Miriam Reyes se maneja de algún modo entre lo carnal y lo metafísico (aunque es probable que ella niegue este extremo), rompiendo polaridades. Eso enuncia y anuncia ese magnífico primer poema que abre Con, uno de los mejores poemas recientes escritos en castellano. El libro en su conjunto es un gran libro, merecedor de que lo hayan distinguido con el Premio Nacional de Poesía. El propio libro se distingue, la voz poética de Miriam Reyes. Y no es nada fácil distinguirse en este panorama tan lleno y donde hay excelentes voces poéticas, pero ella abre un camino nuevo.
Tras ese primer poema, el segundo reafirma que el cuerpo todo presiente y la sangre vaticina. Hay un pensar con el cuerpo, una voluntad de incorporar toda la vitalidad y materialidad del mundo al poema desde esa sustancia, un tratar de romper el caparazón mental del lenguaje, como “la fruta rompiendo en mi cabeza”.
Dar voz al cuerpo y, desde ahí, desde él o ello describir la aproximación inicial de dos amantes (la relación toda). No desde el punto de vista emocional o sexual sino epistemológico y hormonal si acaso eso fuera posible: “umbral o carne / párpado o ala / interrogación o fruto // ¿qué es lo que abres / cuando me abres?”.
Cómo el cuerpo, a la vez palpitar, presentir y diente, vive la ruptura o desbordamiento epitelial o perimetral del encuentro con otro cuerpo. Hay algo cúbico o abrupto, mineral, en la forma verbal de Miriam, entre lo mucho carnal y vegetal. Es, sí, la vida bullente y el vínculo haciéndose verbo.
Y la criatura, el sujeto, que es cuerpo desbordado o penetrado, amalgamado en parte(s) o a veces advierte “Peligro/Temores”, según enuncia la segunda parte del poemario. Lo que cuenta aquí a sí mismo y a todos lo hace de un modo que se diría oracular: “es de esperar”; “no es propicio”; “la oportunidad se pierde”; “está dispuesto a especular”. El temor o la incertidumbre hace invocar a esa voz por fuera, que tal vez no es sino hipotética o especulativa.
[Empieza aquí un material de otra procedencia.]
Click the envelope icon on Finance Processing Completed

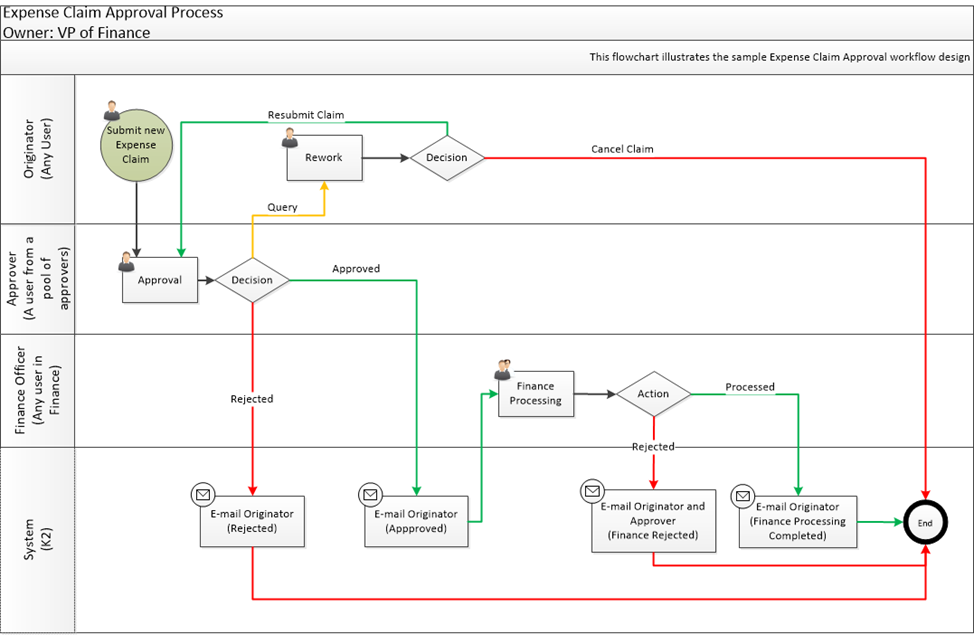(x=743, y=495)
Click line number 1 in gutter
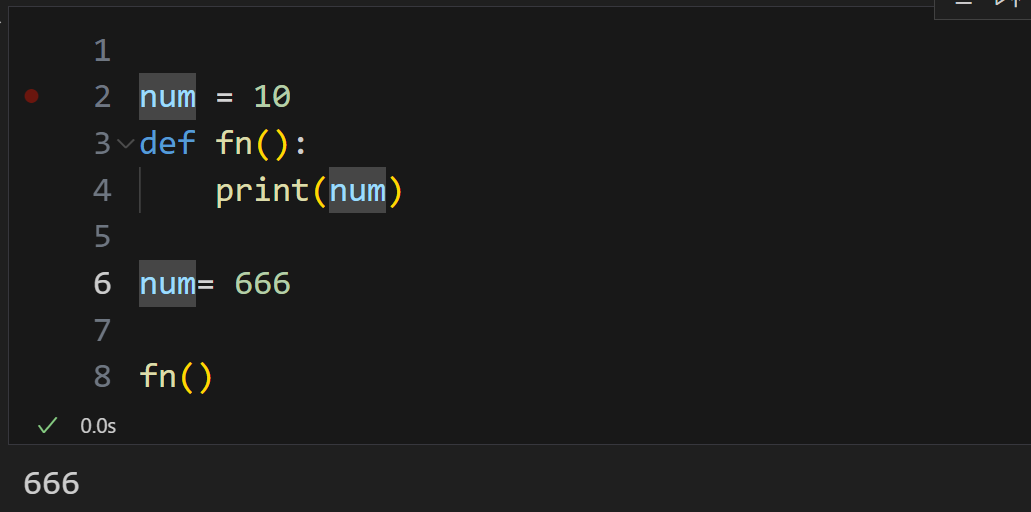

Una voz oracular que a la vez acompaña a este intento de des-subjetivación o, mejor, de ruptura de la subjetividad convencional, psicologista, que encarna la voz de la poeta, una subjetividad que une mucosa y metáfora.
“Con”, esa pequeña partícula del lenguaje, tal vez no sea la única pero sí una de las pocas certezas en un lugar, el nuestro, de incertidumbre, desnudez y ambivalencia, cuestiones que atraviesan todo el poemario. Lo sintetiza el último poema: “Luego no termina aquí ni en lugar // se continúa infiltrando el cuerpo / para derribar la muralla // se continúa trabajando el signo / para construir lo mutuo”.